**What the exercise asks:**
Wherever the line that contains "Where should I" falls, repeat it and the lines after it exactly until the records end, without any pictures.

Pixel coordinate grounding data
┄┄┄┄┄┄

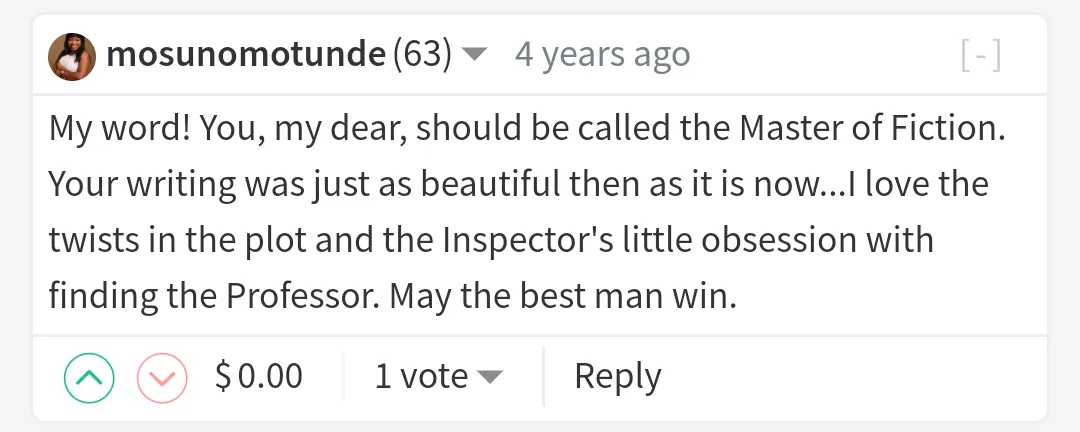Reply to this comment
The image size is (1080, 432).
click(617, 376)
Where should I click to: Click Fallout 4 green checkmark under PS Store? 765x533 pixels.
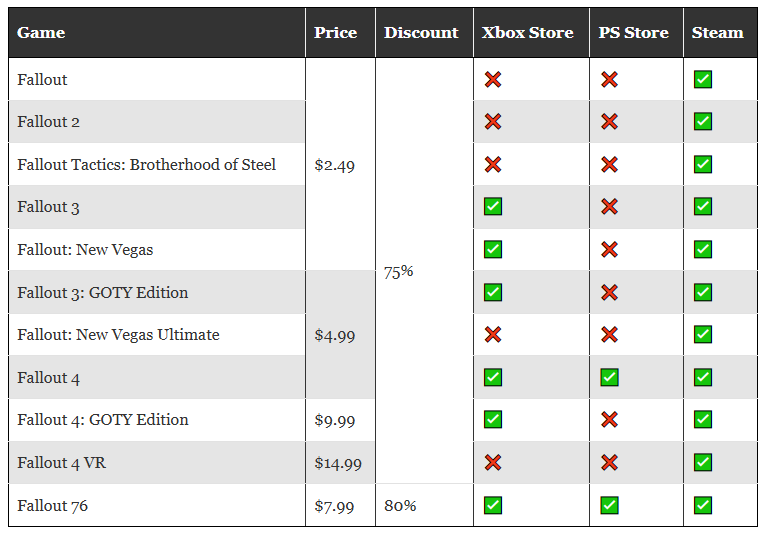(609, 377)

┄┄┄┄┄┄

**Task solution:**
Where should I click to: Click Fallout 4 green checkmark under PS Store? 765x533 pixels.
(609, 377)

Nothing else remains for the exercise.